My thinking includes a McCormick departure in time for brunch on the 73rd floor of the Westin Peachtree Plaza Hotel at the rotating Sun Dial Restaurant. Then take seats in the Fox Theater for Pippin, and take a quick walk-through of the High Museum of Art. The zoo and the aquarium are real possibilities for their Sunday schedule. And yes, all this calls for enough money to buy brunch and tickets all around, but it really shouldn’t cost any more than what was proposed for the La Boheme trip this Saturday. Problem is, the generosity of the kids at John de la Howe costs them about a thousand dollars’ worth of tickets, money that could go to good use in Atlanta.

So now the challenge: Raise a few bucks to augment what’s left after this weekend. Solution: Have a cocktail reception on May 1, Friday, a.k.a. May Day at my place, 2225 Terrace Way.

May Day doesn’t get much attention in the U. S. A., not as much as it did when the baby boomers danced the May Pole sixty years ago. In Europe, though, May Day is a full celebration. Down through the ages across Europe, May Day has been associated with fun, revelry, and perhaps most important of all, fertility – and that’s fertility of the livestock and the soil as well as the people.

Puritan Oliver Cromwell in England in the mid-17C almost stamped it out before the throne could be restored in 1660 under Charles II. Then May Day returned along with theater and dancing and drinking. Charleston was founded in 1670 directly under Charles II. Thank God for Charles II.

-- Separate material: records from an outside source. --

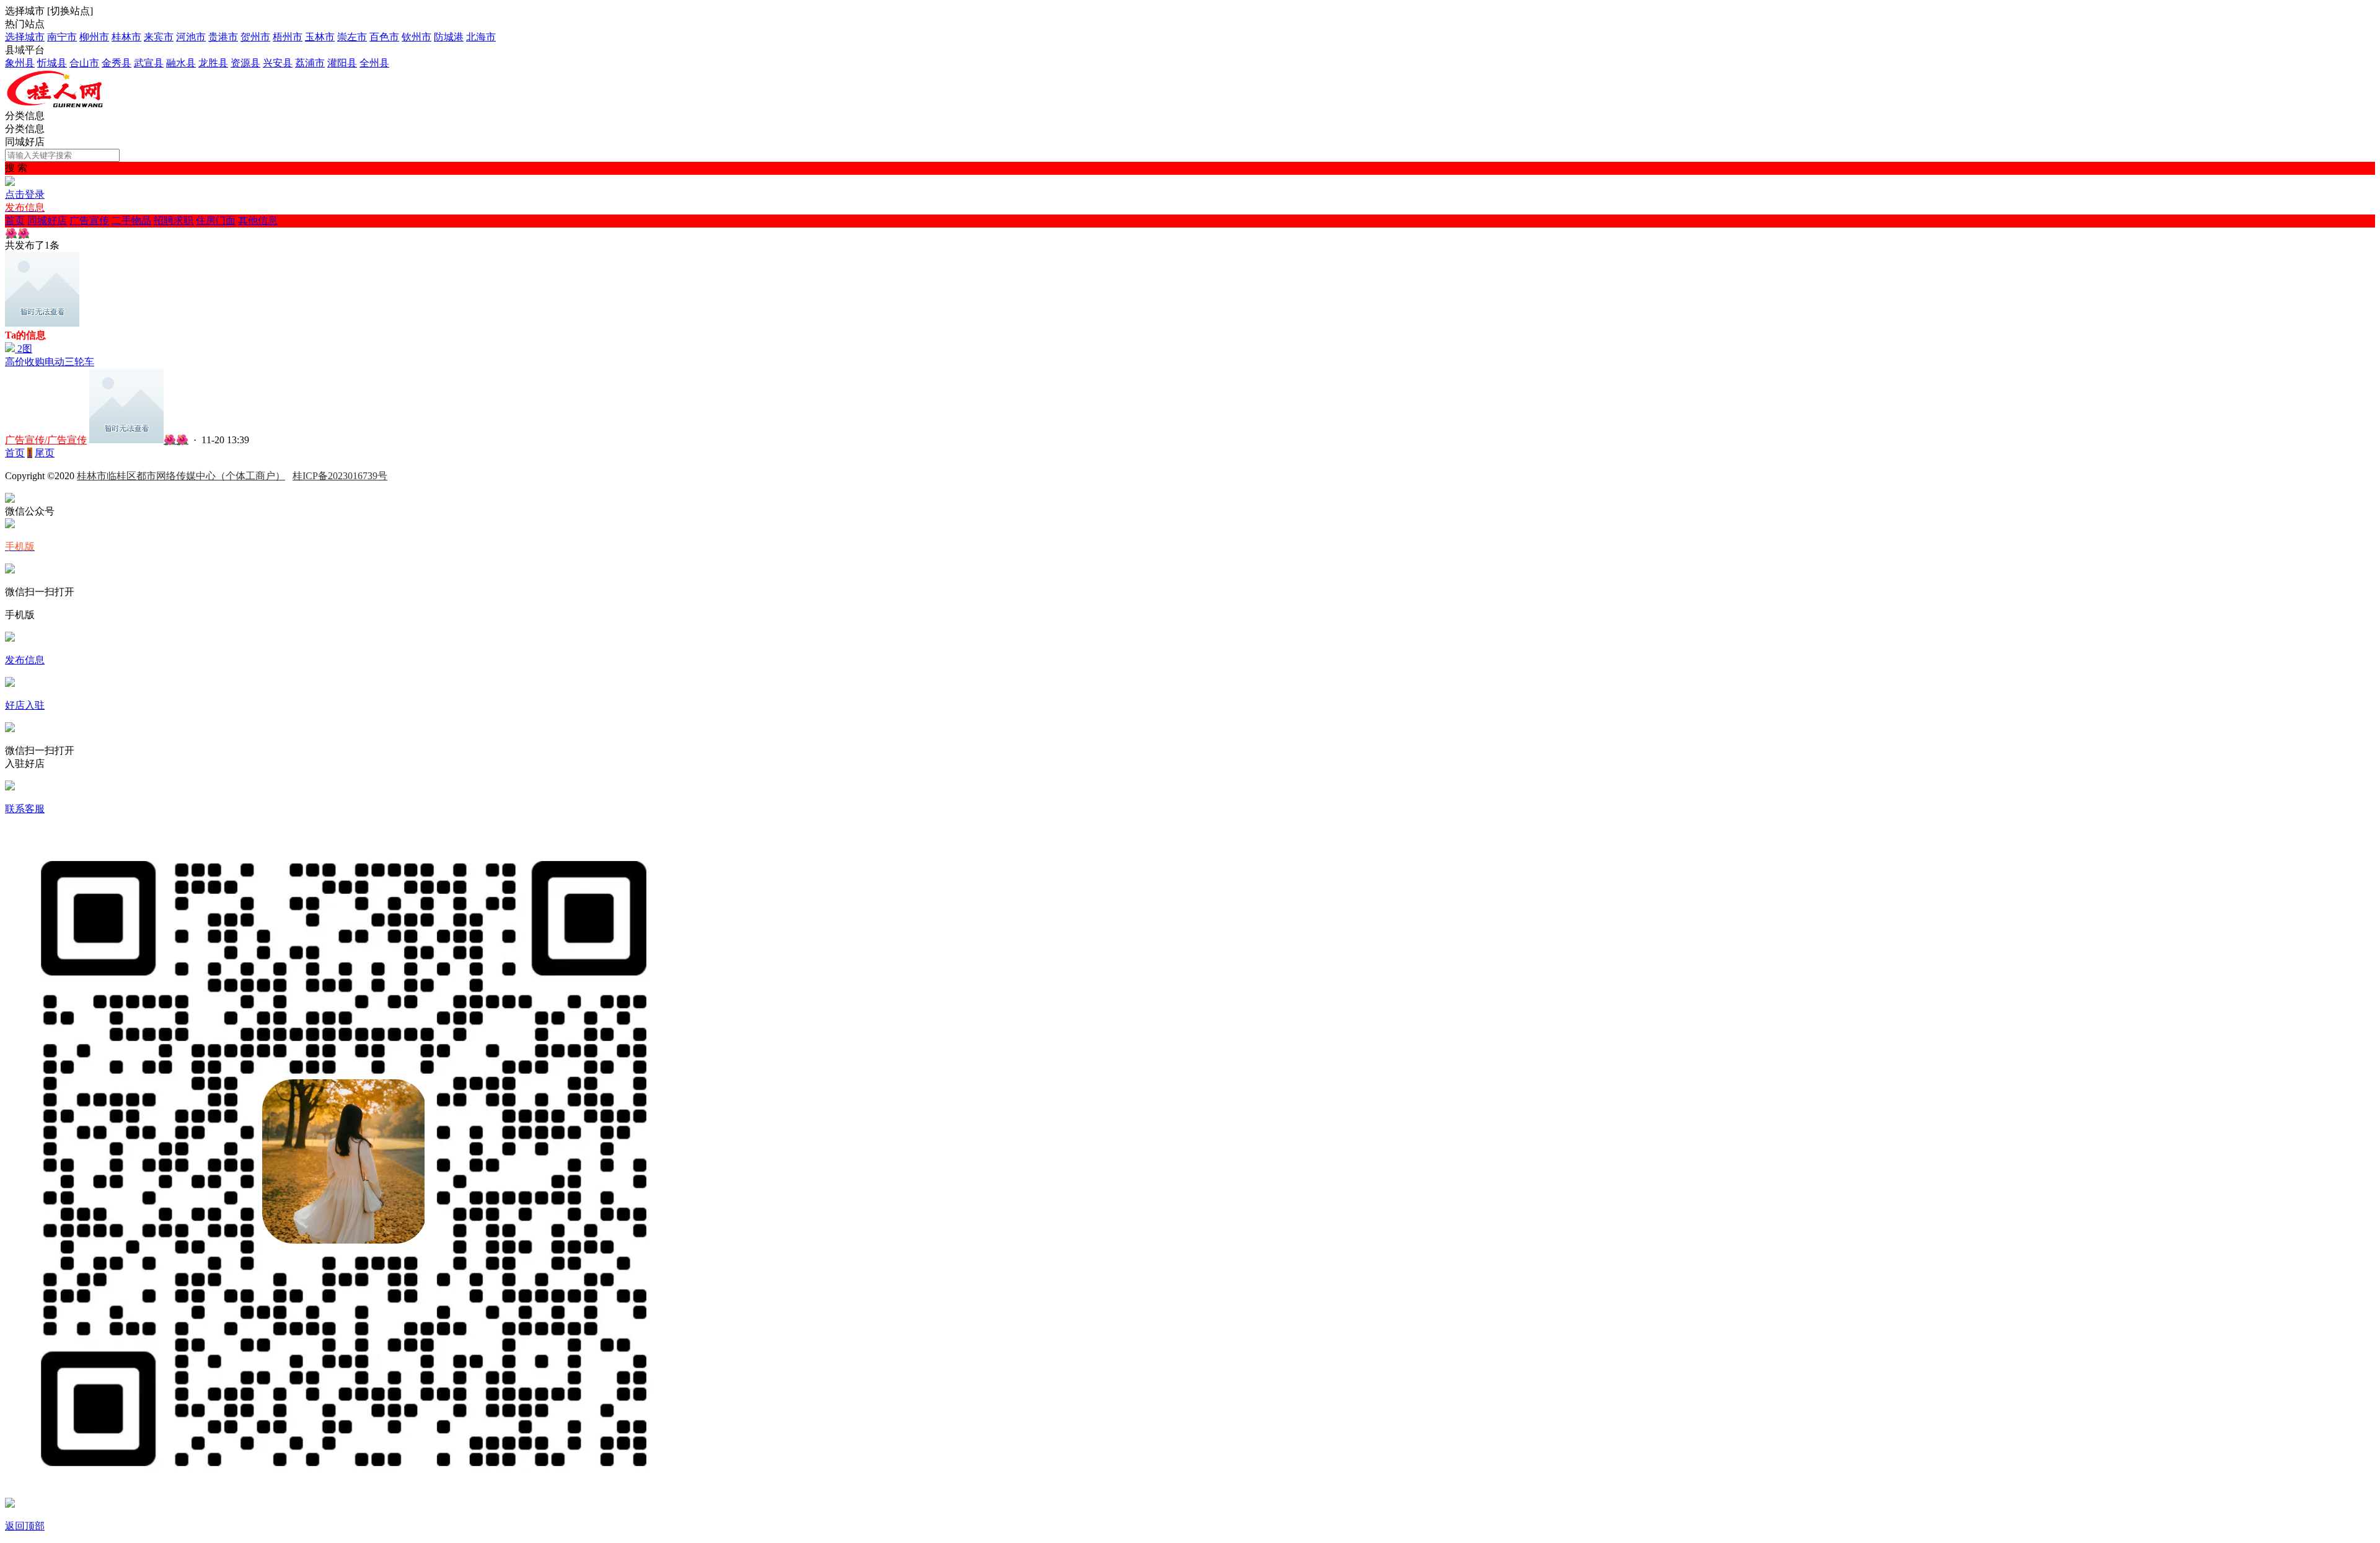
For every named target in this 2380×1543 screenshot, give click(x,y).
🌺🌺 (176, 440)
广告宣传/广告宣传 (46, 440)
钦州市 (416, 37)
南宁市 (62, 37)
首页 (15, 220)
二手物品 (131, 220)
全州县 (374, 63)
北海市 (481, 37)
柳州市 (94, 37)
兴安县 (278, 63)
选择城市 (25, 37)
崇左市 (352, 37)
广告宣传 (89, 220)
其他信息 (258, 220)
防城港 (449, 37)
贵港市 (223, 37)
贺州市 (255, 37)
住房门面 (216, 220)
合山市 (84, 63)
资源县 (245, 63)
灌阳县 (342, 63)
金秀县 (116, 63)
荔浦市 (310, 63)
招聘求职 (173, 220)
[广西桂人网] (85, 104)
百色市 (384, 37)
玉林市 (320, 37)
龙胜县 (213, 63)
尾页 (45, 453)
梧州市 (287, 37)
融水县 (181, 63)
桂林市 (126, 37)
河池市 (191, 37)
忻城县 (52, 63)
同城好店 (47, 220)
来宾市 (159, 37)
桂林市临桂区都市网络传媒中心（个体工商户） (181, 476)
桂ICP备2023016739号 (340, 476)
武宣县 (149, 63)
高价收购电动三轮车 (49, 361)
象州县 (20, 63)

The countries still most associated with May Day festivities include Great Britain, France, Germany, Finland, Ireland, Bulgaria, Romania, and Sweden. In the Untited States, the Seven Sisters – the really good women’s colleges in the Northeast, now mostly integrated – used to play up May Day in a big way. Bryn Mawr still does.

As 17C English poet Herrick put it:

“There’s not a budding boy, or girl, this day,

But is got up, and gone to bring in May.”

So do take this as fair warning. We’re having a May Day, a real May Day on Friday, May 1. We’ll voluntarily cover all the costs – champagne and such besides entertainment – so the $25 tickets for admission can go in full to the kids at John de la Howe and their Atlanta day trip.

Somehow I see a May Pole dance and other such physical interpretations of the occasion by one of our three ballet companies in Columbia, fully appreciating our wealth of dance talent.

We’ll need at least a hundred guests to make this worth our while. As far as the guests are concerned, we’ll impose a dress code and declare a Gatsby theme, which means mostly white outfits for both men and women.

To set the tone, take another look at the beginning of Chapter III in The Great Gatsby:

“There was music from my neighbor’s house through the summer nights. In his blue gardens men and girls came and went like moths among the whisperings and the champagne and the stars.”